今回しおり班・ロジ班・会計班は3つに分かれていたが、ロジ班が宿泊費やレンタカー代、食費などの費用に関する一次情報をもっているため、会計班は一体的に活動した方が都度情報をロジ班から会計班に伝達するよりも効率的に思われる。またロジ班が策定したスケジュールをしおり班に情報共有する場合、事前の関係機関とのメールのやりとりや経緯を理解していないと表層的にしか理解ができないため、やはりロジ班としおり班を区別することなく、一体としたチームで運営した方が情報共有が容易となる。今回ロジ班としおり班は企画班として同じメーリングリストに入ってはいるが、メールの量が多すぎたため、すべての進捗状況につき、しおり班がロジ班の交渉経緯を追えていなかったと思われる。

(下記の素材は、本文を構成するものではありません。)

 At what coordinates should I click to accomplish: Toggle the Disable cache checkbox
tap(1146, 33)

プロジェクトサイト見学中、移動中もタイムスケジュールを把握しているのはロジ班であったため、点呼やタイムキーパーの役目をしていたが、もっと各班のリーダーレベルでも一日のタイムスケジュールを把握して、リードをとるべきであったように思う。移動が遅れたり、見学時間が伸びてしまったときに、適切に全体に注意喚起し、迅速な移動や行動を促す役割をロジ班だけでなく、各リーダー役が参加者に声をかけるような雰囲気が必要であるように思われた。

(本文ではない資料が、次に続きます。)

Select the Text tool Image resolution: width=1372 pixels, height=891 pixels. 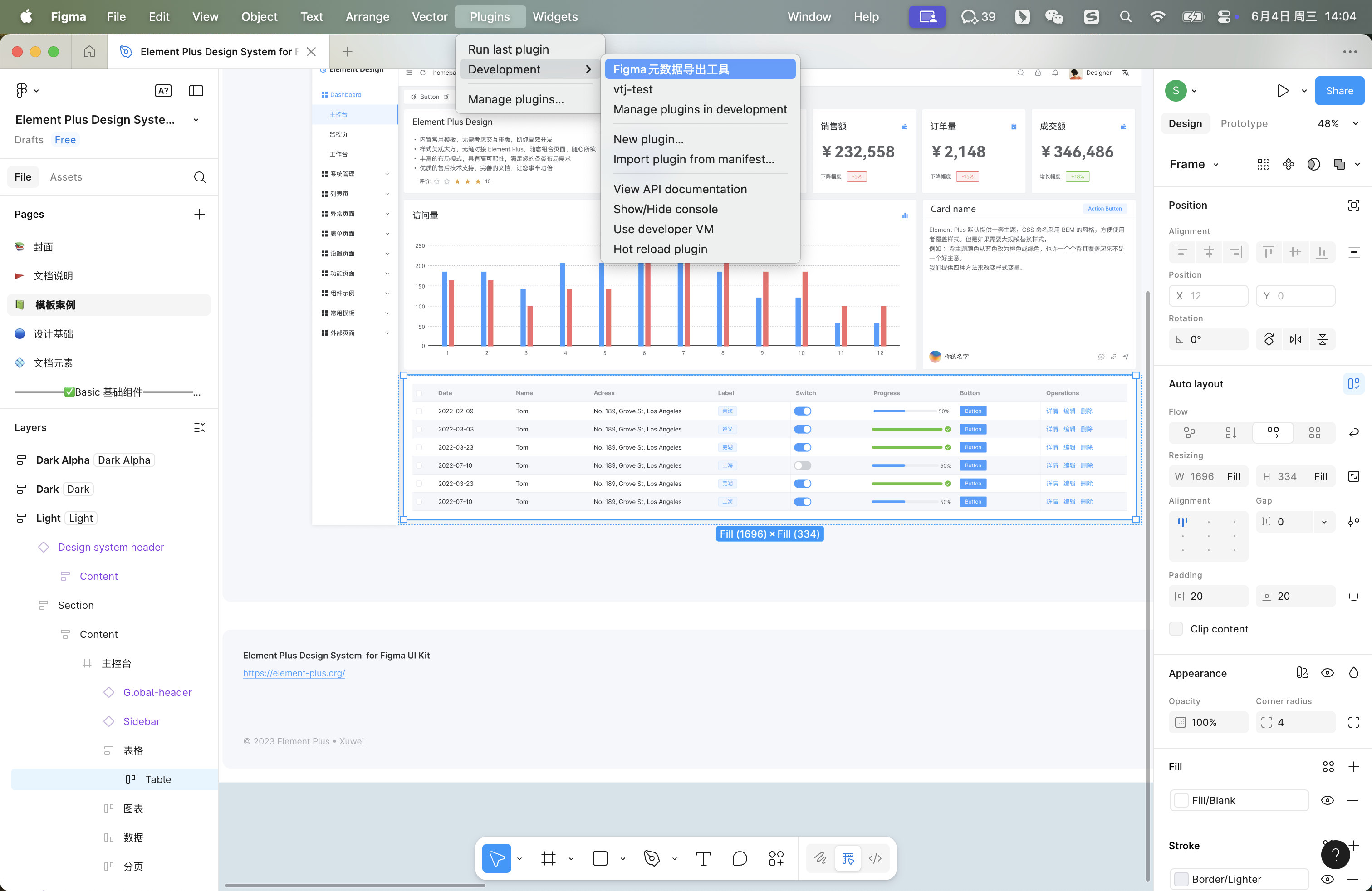703,858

全体的な業務量について、国連機関との企画・プログラム策定には未知の途上国での企画作りに加えて、顔を合わせたことのない相手との英語のコミュニケーションでかなりの業務的・心理的負担がかかる上、その他宿泊・移動手段・食事といったロジをすべて手配することはその他の班の業務負荷に比べ、業務量が過大であるように感じられた。
来年は多くの人員をはりつけることも重要だが、過去のスタディプログラム参加者や国連機関・NGO経験者、リーダー経験者、社会人などを多く配置し、未経験の学生だけにタスクが丸投げにならないようにフォローできる体制の量と質両面での強化が必要に思われた。
今後は、ロジ班には実行委員長及びコーディネーターが特に立ち上げ段階ではロジチームの一員となって、各国連機関や各種手配の段取りにつき、アドバイスを行うことがスムーズな運営に有効だと思われる。また関係機関とのミスコミュニケーションやロジ手配上の障害などに直面した場合にすぐにサポートできるように、ロジの進捗についても常に情報を共有し、適切なアドバイスを行い、時に直接交渉の窓口に立つなどのサポートが期待される。
企画(しおり)班、会計班との統合により、縦割りの弊害をなくして、予算及び清算がスムーズに流れるようにし、スケジュールもひとつずつ決まり次第、しおりがアップデートできるような体制ができることが望ましい。
全体に通じる話ですが、実行委員長や各班リーダーには、困ったときや最後の最後にアドバイスをするのではなく、つねに議論を追い、積極的に発言し、アドバイスをタイムリーに出すことが期待される。